DESCRIPTION OF THE TASK. Transcribe exactly, please, the line bearing "This screenshot has width=471, height=852." and all later lines through the end of the records, with the pictures left out.

--- LISTED ENTRIES Enclosed Below ---

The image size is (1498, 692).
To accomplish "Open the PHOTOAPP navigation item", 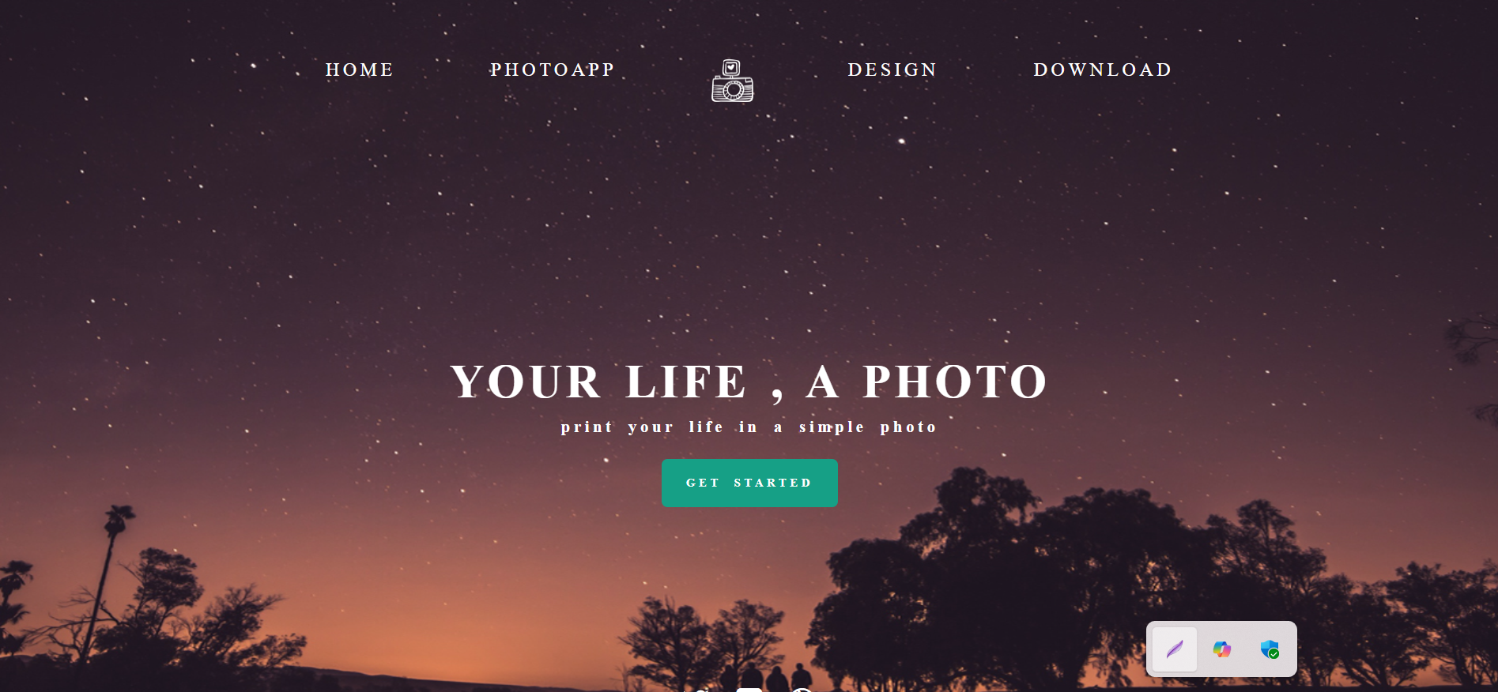I will (553, 70).
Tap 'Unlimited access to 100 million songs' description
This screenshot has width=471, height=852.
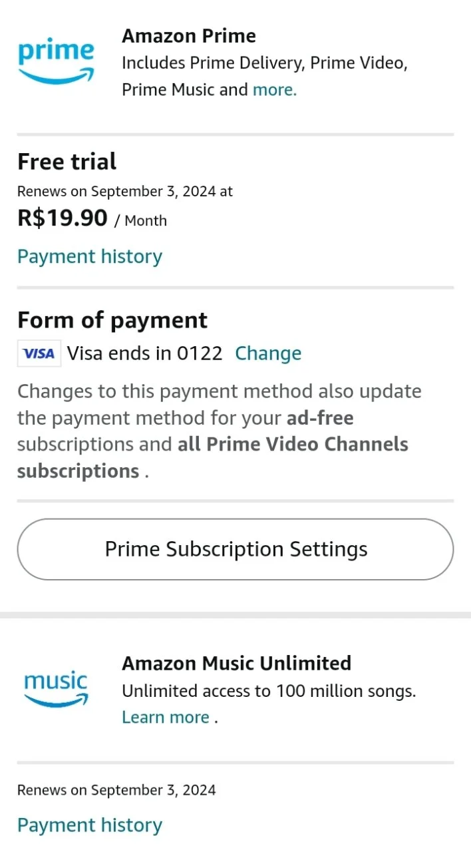pos(269,691)
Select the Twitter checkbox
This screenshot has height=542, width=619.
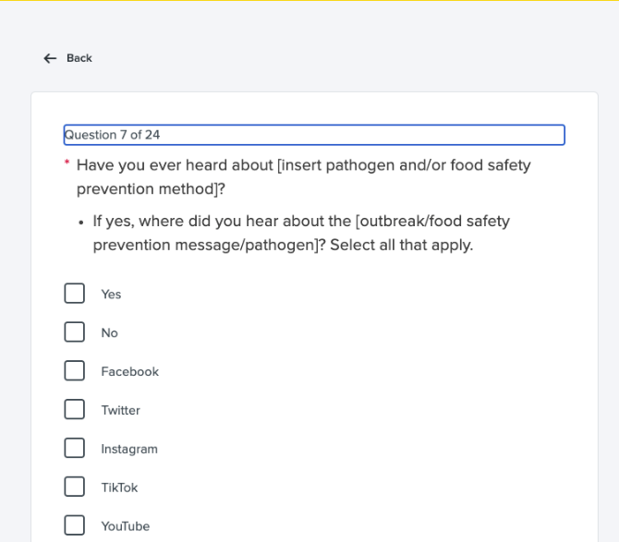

--- End of Enclosed LISTED ENTRIES ---

SOLUTION TO THE EXERCISE.
This screenshot has width=471, height=852.
pos(269,691)
Select the Twitter checkbox
This screenshot has height=542, width=619.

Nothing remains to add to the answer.